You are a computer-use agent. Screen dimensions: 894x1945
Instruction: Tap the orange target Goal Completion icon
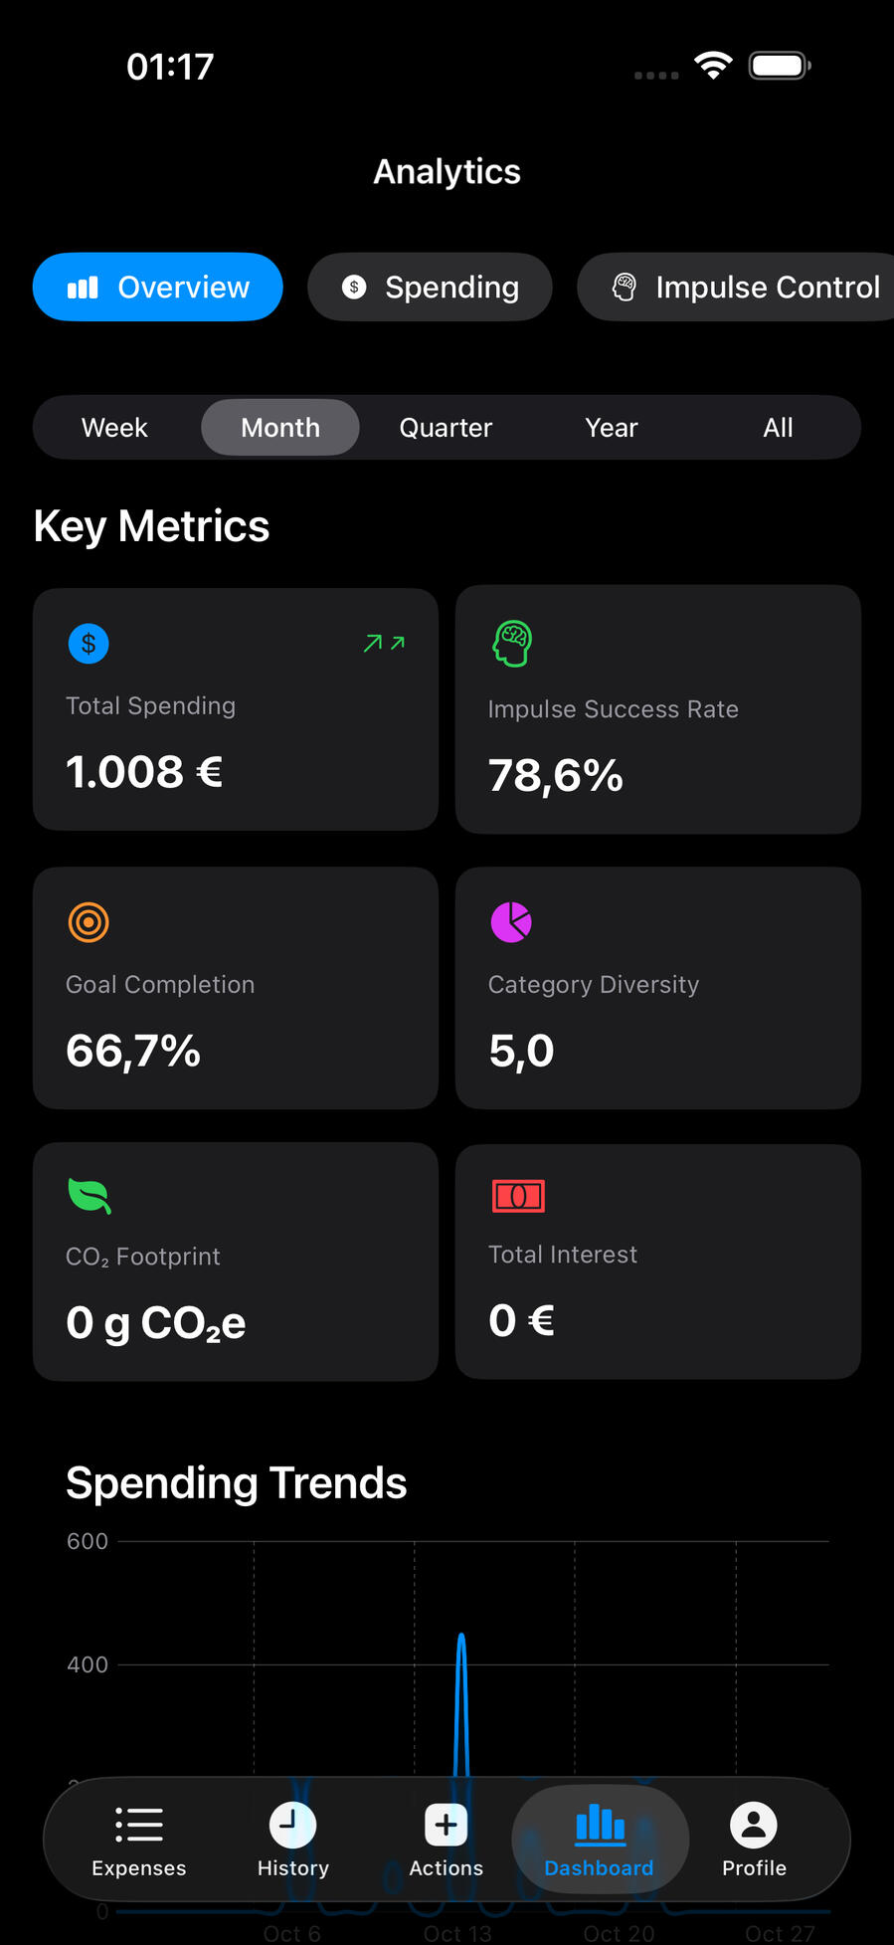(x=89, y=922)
========================================================================
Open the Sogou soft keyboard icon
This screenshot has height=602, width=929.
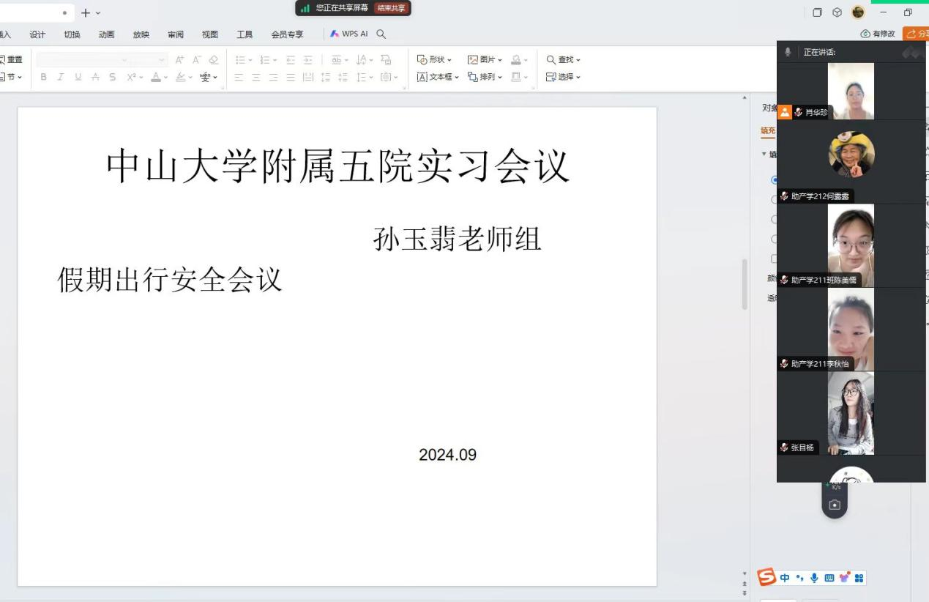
========================================================================
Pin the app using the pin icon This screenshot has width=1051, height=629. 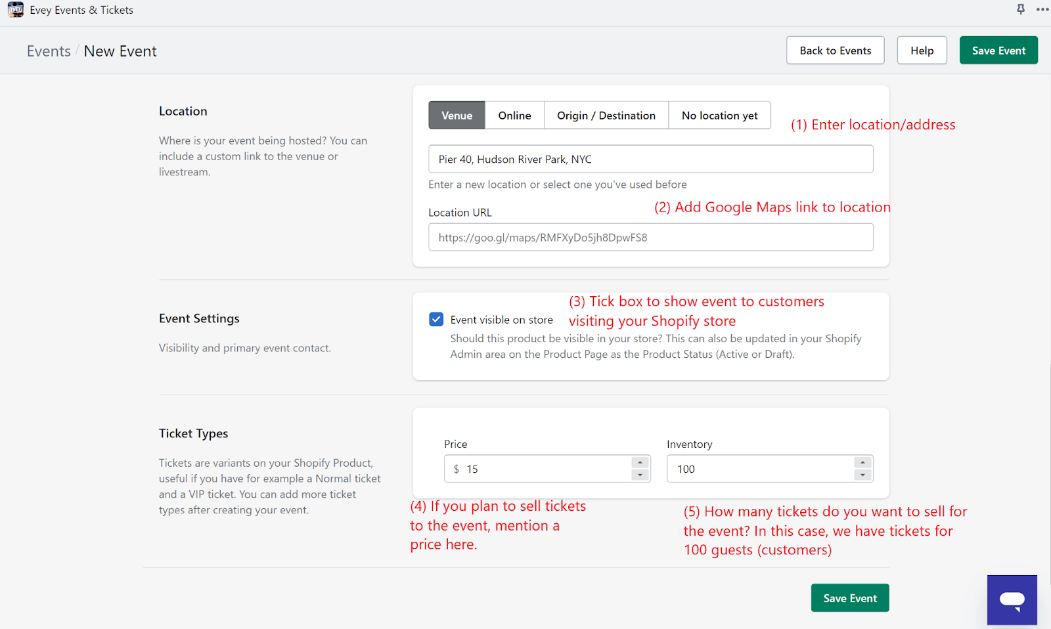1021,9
========================================================================
**About this task**
Only the lines above from the one with "Open the Sogou soft keyboard icon" through the one with "This screenshot has height=602, width=929." should be duplicated, character for character.

**Output of the exercise**
Open the Sogou soft keyboard icon
This screenshot has height=602, width=929.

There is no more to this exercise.